A veces me pregunto si los seres humanos hemos evolucionado realmente.
¿Y qué es evolucionar?
Busco, deambulo en las profundidades de todo mi ser para intentar responder a estas urgencias que muchas veces paralizan a mis letras, las agobian y desorientan.
Pero, creo que muy dentro de mí hay respuestas esperando ver la luz un día y sería un acto de honestidad exiliarlas "ahora" mientras estas disquisiciones estoy pergeñando.
¿Por qué desbaratamos tanto, si era tan simple y sencillo el viaje?
Vinimos a este mundo para construir nuestra alma; llenarla de amor, no de odios ni rencores, ambiciones desmedidas y tantas nimiedades.
Pero, en ese tránsito nos hemos extraviado, creímos que llenarnos de cosas fútiles, aparatos evolucionados y posesiones todas, era el seguro destino para ser felices y fracasamos estrepitosamente.
Hoy, la humanidad está desquiciada, cedió la paz a guerras cruentas donde se confunden sus causas: ¿Son económicas, religiosas, políticas o es una brutal amalgama de todas ellas?

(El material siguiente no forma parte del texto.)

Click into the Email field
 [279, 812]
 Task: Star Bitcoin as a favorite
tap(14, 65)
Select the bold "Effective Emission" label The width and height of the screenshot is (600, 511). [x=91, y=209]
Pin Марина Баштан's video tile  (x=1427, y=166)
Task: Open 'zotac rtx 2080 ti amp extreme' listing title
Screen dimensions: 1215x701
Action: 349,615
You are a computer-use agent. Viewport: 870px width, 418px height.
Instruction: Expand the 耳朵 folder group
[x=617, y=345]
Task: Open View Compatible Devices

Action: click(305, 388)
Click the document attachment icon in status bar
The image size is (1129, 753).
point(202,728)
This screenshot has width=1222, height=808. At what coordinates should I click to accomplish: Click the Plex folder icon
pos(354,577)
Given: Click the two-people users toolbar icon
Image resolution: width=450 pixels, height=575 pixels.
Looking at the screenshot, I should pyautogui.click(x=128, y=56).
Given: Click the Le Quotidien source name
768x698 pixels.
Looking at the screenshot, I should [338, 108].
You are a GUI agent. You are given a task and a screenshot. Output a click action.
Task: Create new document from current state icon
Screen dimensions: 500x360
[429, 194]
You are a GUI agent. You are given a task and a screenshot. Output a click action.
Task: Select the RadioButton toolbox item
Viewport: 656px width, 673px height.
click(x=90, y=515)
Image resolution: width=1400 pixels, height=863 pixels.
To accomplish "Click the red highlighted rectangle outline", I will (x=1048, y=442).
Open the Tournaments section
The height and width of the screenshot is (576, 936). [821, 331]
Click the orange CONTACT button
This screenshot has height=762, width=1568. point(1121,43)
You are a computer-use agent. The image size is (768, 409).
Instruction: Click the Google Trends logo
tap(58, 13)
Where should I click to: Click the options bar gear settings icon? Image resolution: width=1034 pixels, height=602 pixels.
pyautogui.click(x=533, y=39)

Sigo buscando los argumentos que justifiquen esta descomunal decadencia y debo admitir con absoluta franqueza: aún no los encuentro y creo que entre —tanta hojarasca con la que intentan distraernos mientras a la estolidez instalan—no podré dilucidarlos ni comprenderlos nunca, porque sencillamente —la sevicia subyacente no amerita argumento alguno—.